▶ **RECORDS SUPPLIED**
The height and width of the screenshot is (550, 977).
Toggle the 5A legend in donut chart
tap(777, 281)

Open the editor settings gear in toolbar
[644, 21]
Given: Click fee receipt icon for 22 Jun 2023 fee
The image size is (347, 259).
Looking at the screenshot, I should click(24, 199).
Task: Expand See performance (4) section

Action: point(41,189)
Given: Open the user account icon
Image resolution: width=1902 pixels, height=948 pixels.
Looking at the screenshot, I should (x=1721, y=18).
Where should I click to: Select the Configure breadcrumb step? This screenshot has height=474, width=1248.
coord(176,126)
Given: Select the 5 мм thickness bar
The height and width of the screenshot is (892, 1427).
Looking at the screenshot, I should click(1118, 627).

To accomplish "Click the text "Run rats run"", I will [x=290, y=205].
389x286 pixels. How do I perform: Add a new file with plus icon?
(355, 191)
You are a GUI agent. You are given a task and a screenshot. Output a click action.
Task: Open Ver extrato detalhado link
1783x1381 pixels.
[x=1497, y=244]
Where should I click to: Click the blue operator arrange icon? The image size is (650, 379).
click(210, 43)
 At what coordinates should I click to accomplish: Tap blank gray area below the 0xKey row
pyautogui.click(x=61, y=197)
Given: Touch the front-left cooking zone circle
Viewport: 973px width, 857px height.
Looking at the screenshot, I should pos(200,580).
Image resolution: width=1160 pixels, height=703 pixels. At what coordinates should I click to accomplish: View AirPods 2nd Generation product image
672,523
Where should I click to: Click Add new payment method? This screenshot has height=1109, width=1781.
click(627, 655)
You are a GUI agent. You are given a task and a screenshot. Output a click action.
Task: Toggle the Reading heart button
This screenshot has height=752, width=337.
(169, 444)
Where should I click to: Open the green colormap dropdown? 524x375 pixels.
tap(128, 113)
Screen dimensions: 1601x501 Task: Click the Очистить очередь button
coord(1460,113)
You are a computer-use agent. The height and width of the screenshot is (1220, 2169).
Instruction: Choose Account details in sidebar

▶ **PROBLEM DETAILS**
Starting with the line containing "Image resolution: width=1160" and going on through the end of the rows, rewrite those lines with "payment method" changed to "shipping address", keeping everything else the same.

▶ **TASK OUTPUT**
Image resolution: width=1160 pixels, height=703 pixels. At what coordinates should I click to accomplish: View AirPods 2nd Generation product image
672,523
Where should I click to: Click Add new shipping address? This screenshot has height=1109, width=1781.
click(627, 655)
You are a GUI agent. You are given a task and a screenshot. Output a click action.
Task: Toggle the Reading heart button
This screenshot has height=752, width=337.
(169, 444)
Where should I click to: Open the green colormap dropdown? 524x375 pixels.
tap(128, 113)
Screen dimensions: 1601x501 Task: Click the Очистить очередь button
coord(1460,113)
You are a computer-use agent. The height and width of the screenshot is (1220, 2169).
Instruction: Choose Account details in sidebar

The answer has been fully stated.